- _Görev 1_:
Aşağıdaki listenin başından "Screen dimensions: 1724x1220 (x=748, y=156)" ifadesini içeren satıra kadar uzanan kısmı, iki uç da dahil olmak üzere, satır satır hiç değiştirmeden çıkar.

- _Alıntılanan metin_:
____
Böyle bir anlayışın ağırlık taşıyacağı bir ittifakın da Türkiye’ye bugünkünden daha iyi bir gelecek vaat etmesinin mümkün olmayacağını düşünüyoruz.

“HDP mutlak müzakere adresi olarak kabul edilmeli”

Kılıçdaroğlu, ‘HDP’yi yok saymıyoruz, görüşüyoruz, gerektikçe de görüşeceğiz’ dedi. Bu açıklama sizin için yeterli oldu mu, yoksa “biz de o masada mutlaka olmalıydık” diyor musunuz?

Bizim “mutlaka o masada olmalıydık” gibi bir beyanımız veya açıklamamız olmadı. Biz Türkiye’nin geleceği tartışılırken HDP’nin yok sayılmasının büyük bir yanlış ve tuzak olduğunu söylüyoruz. Esas mesele, HDP’nin doğrudan doğruya müzakere adresi olarak kabul edilip edilmediğidir.

HDP ile açık ve şeffaf görüşme yürütülmesi, diyalog kanallarının oluşturulması, Türkiye’de baskıcı iktidarı ve yıkıcı atmosferi dönüştürmek için elzemdir. Ama gündemde seçimler olduğu için meseleleri genellikle seçim çerçevesinde konuşmak durumunda kalıyoruz.
____
- _Görev 2_:
Yukarıdaki metnin "Kılıçdaroğlu, ‘HDP’yi yok" sözleriyle açılıp "kabul edilip edilmediğidir." sözleriyle kapanan bölümünü harfi harfine kopyala.
____
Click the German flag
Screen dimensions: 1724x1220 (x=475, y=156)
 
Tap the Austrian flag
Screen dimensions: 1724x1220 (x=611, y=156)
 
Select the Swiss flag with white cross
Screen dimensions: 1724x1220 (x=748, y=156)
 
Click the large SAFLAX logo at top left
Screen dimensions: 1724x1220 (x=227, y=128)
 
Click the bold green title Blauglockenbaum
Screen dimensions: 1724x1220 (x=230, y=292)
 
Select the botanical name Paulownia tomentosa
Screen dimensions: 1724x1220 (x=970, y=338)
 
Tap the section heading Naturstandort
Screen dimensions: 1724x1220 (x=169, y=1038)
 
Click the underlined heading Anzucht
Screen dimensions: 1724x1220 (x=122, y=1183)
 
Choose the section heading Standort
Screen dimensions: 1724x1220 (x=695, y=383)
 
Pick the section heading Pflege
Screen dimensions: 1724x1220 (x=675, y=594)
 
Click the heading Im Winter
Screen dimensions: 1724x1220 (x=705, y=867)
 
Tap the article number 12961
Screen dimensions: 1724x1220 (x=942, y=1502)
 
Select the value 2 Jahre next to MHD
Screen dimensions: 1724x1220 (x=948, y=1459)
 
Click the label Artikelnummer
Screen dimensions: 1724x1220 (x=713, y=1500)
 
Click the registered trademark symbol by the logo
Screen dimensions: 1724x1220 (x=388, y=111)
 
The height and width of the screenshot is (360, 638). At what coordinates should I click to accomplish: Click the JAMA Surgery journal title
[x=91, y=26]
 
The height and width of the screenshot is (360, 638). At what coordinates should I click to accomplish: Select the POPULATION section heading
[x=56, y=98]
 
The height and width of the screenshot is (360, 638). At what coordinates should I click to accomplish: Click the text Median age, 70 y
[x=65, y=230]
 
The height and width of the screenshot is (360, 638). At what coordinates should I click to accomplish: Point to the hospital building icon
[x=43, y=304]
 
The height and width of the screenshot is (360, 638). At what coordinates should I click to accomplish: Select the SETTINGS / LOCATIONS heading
____
- _Tam yanıt 1_:
Click the German flag
Screen dimensions: 1724x1220 (x=475, y=156)
 
Tap the Austrian flag
Screen dimensions: 1724x1220 (x=611, y=156)
 
Select the Swiss flag with white cross
Screen dimensions: 1724x1220 (x=748, y=156)

- _Tam yanıt 2_:
Kılıçdaroğlu, ‘HDP’yi yok saymıyoruz, görüşüyoruz, gerektikçe de görüşeceğiz’ dedi. Bu açıklama sizin için yeterli oldu mu, yoksa “biz de o masada mutlaka olmalıydık” diyor musunuz?

Bizim “mutlaka o masada olmalıydık” gibi bir beyanımız veya açıklamamız olmadı. Biz Türkiye’nin geleceği tartışılırken HDP’nin yok sayılmasının büyük bir yanlış ve tuzak olduğunu söylüyoruz. Esas mesele, HDP’nin doğrudan doğruya müzakere adresi olarak kabul edilip edilmediğidir.